There's nothing especially magical about them, however. They won't make you thin. They won't necessarily make you healthy unless you decide to make healthy food choices. In fact, the one Guideline - "What you eat is up to YOU" - puts the responsibility for every choice you make regarding food squarely on YOU. (Assuming, of course, you're an adult.) The Guidelines do, however, challenge us to show ourselves love by feeding ourselves with real love. In terms of food, real love translates into healthy food.

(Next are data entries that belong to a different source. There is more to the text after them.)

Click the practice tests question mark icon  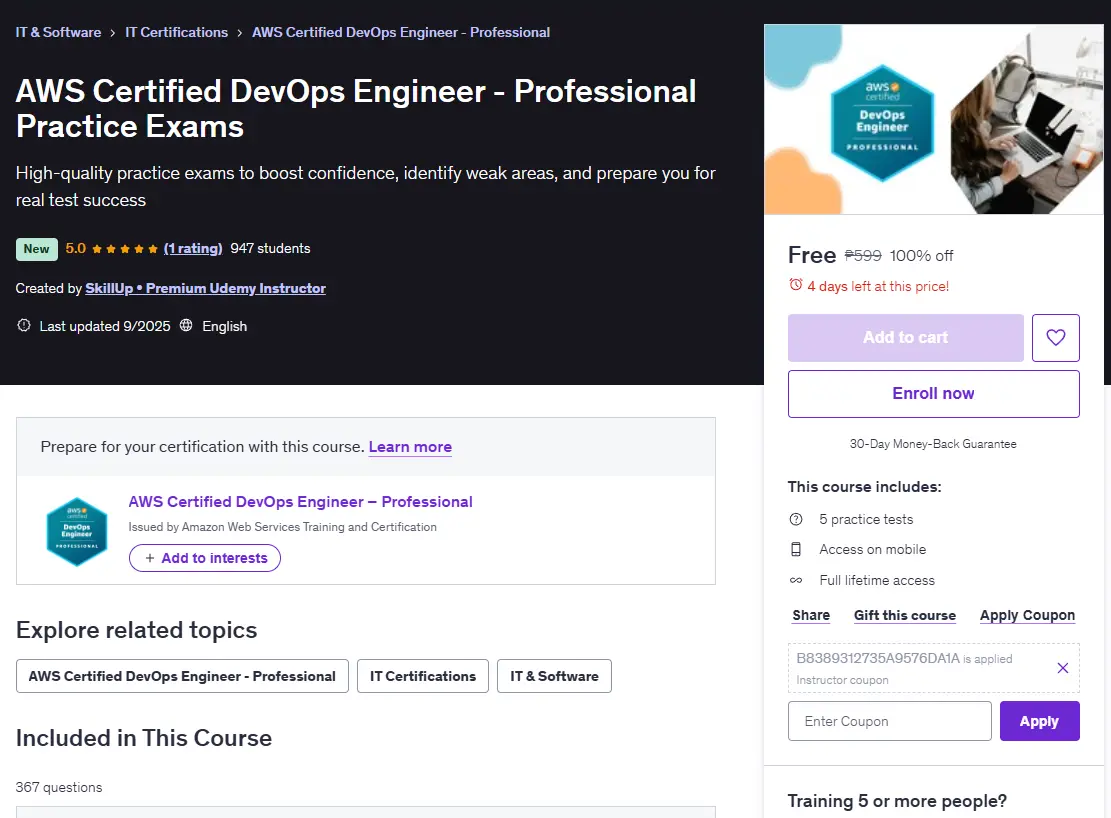point(796,519)
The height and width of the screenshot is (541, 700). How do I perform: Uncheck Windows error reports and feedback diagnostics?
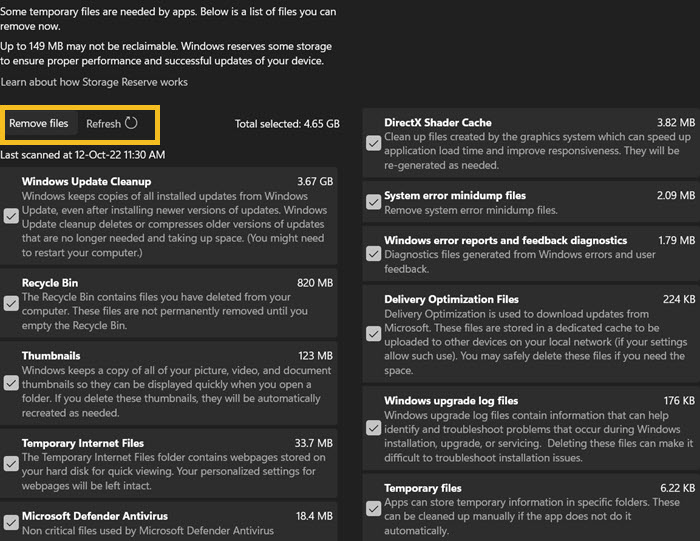point(373,253)
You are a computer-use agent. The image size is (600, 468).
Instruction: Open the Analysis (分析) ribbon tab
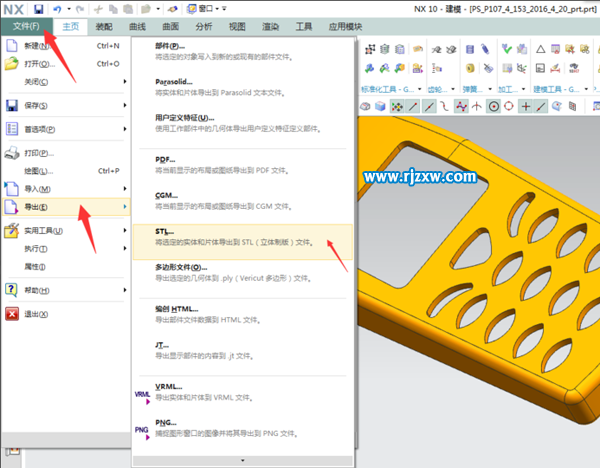[x=203, y=26]
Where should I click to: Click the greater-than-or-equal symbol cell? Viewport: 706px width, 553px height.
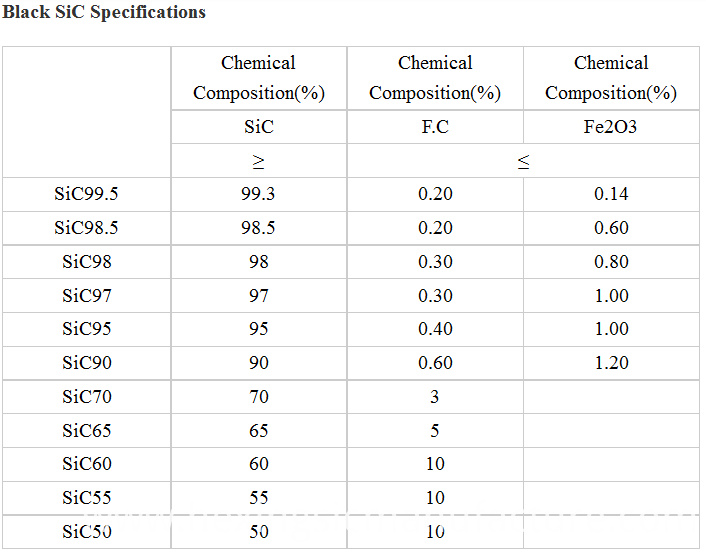[259, 161]
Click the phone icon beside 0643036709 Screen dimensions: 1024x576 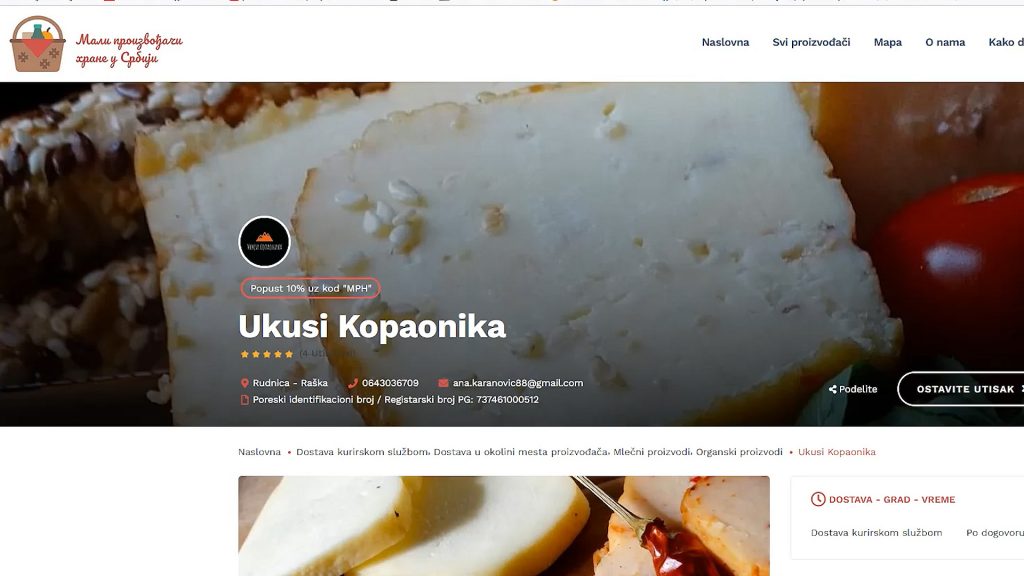(353, 383)
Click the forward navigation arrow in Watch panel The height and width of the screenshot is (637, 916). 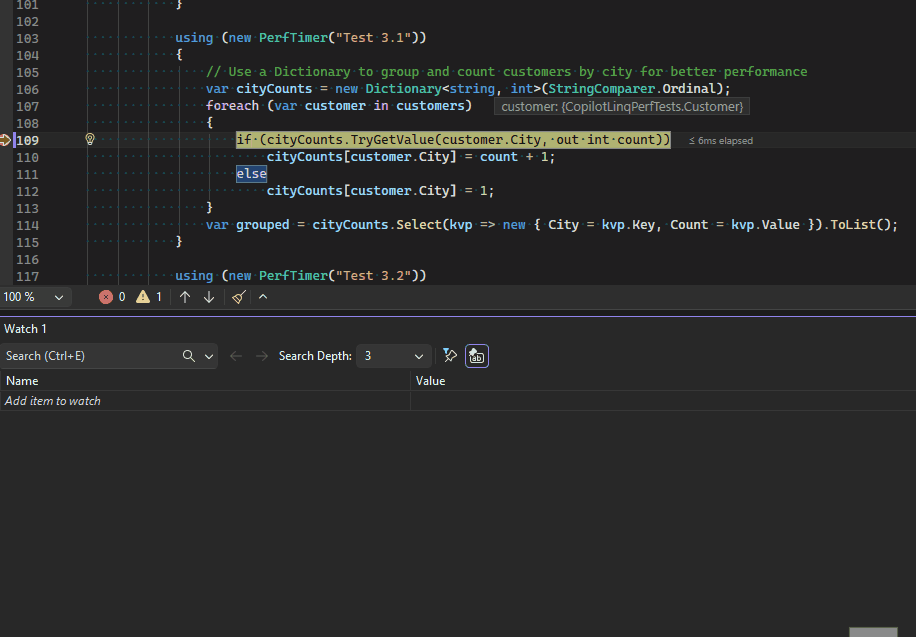point(260,355)
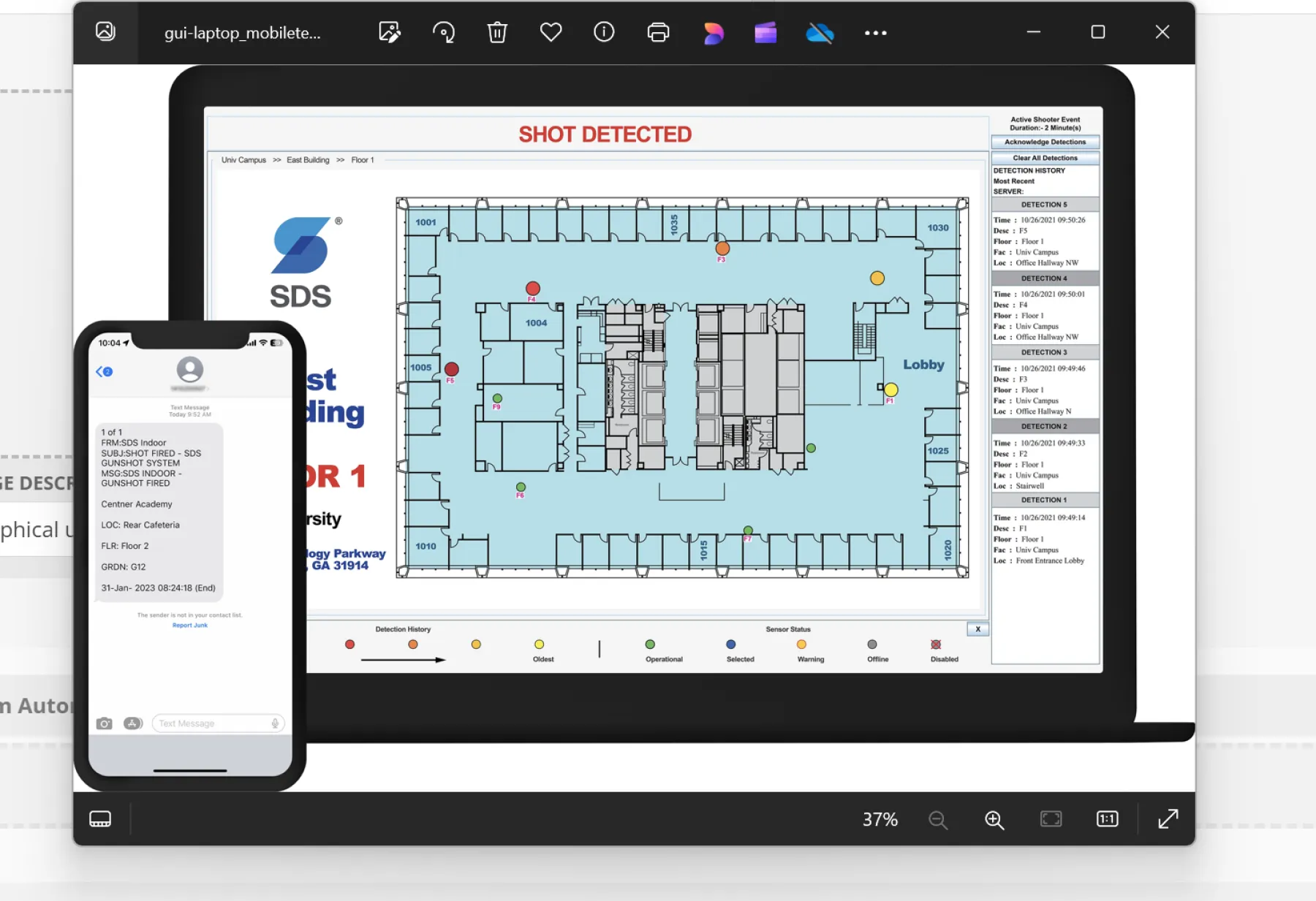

We are generally so addicted to self-abuse and self-hatred that we tend to frame even the things we do that are supposed to be "good" for us in negative ways. Diets or other food regimens are frequently defined in terms of what we "can't" have. Whenever I've been on a "diet" I don't remember spending much time thinking about all the luscious fruits and vegetables I could have been eating - I remember focusing mostly on all the buttery, creamy, salty, crunchy things I couldn't have. I don't remember celebrating my "healthier" way of eating - I remember beating myself up mentally if I didn't "stick to" the diet.
I may not have a degree in psychology but I do know enough about my own emotional states that I can recognize these feelings are not condusive to healthy self-love. By encouraging us to nourish ourselves in the most loving ways possible, the Guidelines can help nurture a more loving approach to how we feed ourselves, and ultimately, to our relationship with all that sustains us in the wider world. It is no accident that "milk" and "kindness" have been long equated.